Do silnej eksplozji doszło w niemieckim składzie materiałów wybuchowych i fajerwerków. Magazyn zlokalizowany jest na terenie berlińskiego lasu Grunewald. Po eksplozji wybuchł pożar, który objął co najmniej 1,5 hektara lasu. Ogień doprowadził m.in. do czasowego wstrzymania ruchu pociągów między Berlinem a Poczdamem - informuje portal "Tagesschau".

Pożar wybuchł nad ranem z nieznanych jeszcze przyczyn w składzie z materiałami wybuchowymi i fajerwerkami. W akcji gaśniczej uczestniczy ponad 100 zespołów straży pożarnej, do pomocy wezwano też wojsko. Jak szacują strażacy, walka z ogniem może potrwać cały dzień.

Susza utrudnia akcję gaśniczą

Sytuacja jest skomplikowana - wyjaśnił rzecznik straży pożarnej. Ogień nadal się rozprzestrzenia, ale obszary zamieszkane są bezpieczne - najbliższe budynki znajdują się ponad 2 km dalej.

Dużym wyzwaniem jest panująca w lesie Grunewald susza i wciąż znajdująca się w miejscu pożaru amunicja. Rano raz za razem dochodziło do kolejnych detonacji - dodał rzecznik straży pożarnej.
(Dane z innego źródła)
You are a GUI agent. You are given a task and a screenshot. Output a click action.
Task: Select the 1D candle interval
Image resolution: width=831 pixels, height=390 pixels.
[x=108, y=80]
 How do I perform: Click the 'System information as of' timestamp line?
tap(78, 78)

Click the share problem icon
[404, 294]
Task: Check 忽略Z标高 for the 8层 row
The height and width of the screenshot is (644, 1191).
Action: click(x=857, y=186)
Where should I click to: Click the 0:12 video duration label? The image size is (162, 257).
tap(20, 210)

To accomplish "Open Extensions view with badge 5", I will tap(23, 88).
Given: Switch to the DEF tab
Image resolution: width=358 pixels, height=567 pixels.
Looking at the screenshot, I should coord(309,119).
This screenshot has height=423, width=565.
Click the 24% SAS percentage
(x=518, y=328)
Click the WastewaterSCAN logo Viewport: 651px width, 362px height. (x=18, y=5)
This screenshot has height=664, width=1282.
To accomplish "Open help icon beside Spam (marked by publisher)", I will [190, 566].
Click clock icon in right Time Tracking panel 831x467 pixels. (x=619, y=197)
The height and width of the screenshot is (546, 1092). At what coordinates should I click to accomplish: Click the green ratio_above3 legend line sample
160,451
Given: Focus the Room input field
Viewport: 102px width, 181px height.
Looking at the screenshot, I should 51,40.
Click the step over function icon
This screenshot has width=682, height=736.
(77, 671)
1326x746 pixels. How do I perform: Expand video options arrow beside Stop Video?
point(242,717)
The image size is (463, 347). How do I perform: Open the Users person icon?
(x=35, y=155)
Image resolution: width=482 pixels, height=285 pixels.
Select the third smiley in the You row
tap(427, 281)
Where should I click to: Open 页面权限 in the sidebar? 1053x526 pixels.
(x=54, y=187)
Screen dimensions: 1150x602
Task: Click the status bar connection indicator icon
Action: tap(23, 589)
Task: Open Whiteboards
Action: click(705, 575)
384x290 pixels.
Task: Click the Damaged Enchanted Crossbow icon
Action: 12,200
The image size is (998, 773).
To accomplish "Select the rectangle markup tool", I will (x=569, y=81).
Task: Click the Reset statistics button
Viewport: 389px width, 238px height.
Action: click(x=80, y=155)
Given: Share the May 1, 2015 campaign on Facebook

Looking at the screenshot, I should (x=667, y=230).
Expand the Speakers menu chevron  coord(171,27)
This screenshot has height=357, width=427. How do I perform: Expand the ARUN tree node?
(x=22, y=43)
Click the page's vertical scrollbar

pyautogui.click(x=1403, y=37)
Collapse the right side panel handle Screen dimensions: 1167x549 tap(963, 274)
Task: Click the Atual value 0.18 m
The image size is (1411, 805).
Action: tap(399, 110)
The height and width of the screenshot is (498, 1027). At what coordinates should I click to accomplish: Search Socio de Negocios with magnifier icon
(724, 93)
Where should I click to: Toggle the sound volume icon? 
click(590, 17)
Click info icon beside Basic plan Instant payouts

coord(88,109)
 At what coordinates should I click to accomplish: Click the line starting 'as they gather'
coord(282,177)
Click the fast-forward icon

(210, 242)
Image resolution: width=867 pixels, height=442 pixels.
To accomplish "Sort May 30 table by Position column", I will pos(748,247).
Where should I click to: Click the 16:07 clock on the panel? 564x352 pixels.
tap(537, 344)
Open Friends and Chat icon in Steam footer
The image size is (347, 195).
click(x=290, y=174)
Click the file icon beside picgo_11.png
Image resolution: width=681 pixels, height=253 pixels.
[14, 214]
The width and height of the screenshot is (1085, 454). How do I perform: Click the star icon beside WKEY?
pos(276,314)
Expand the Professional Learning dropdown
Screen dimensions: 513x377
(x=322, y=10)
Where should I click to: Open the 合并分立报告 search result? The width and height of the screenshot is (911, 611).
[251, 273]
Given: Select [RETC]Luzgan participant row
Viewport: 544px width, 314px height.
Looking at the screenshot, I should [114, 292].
Podczas pierwszej eksplozji nikt nie został ranny. Jej przyczyny nie są jeszcze znane - poinformowała z kolei policja. Znaleziona amunicja jest składowana na placu i rozbrajana w kontrolowany sposób przez policyjnych saperów.

Pożar spowodował utrudnienia (czasowe zamknięcie lub objazdy) ruchu kolejowego między Berlinem a Poczdamem i Wannsee.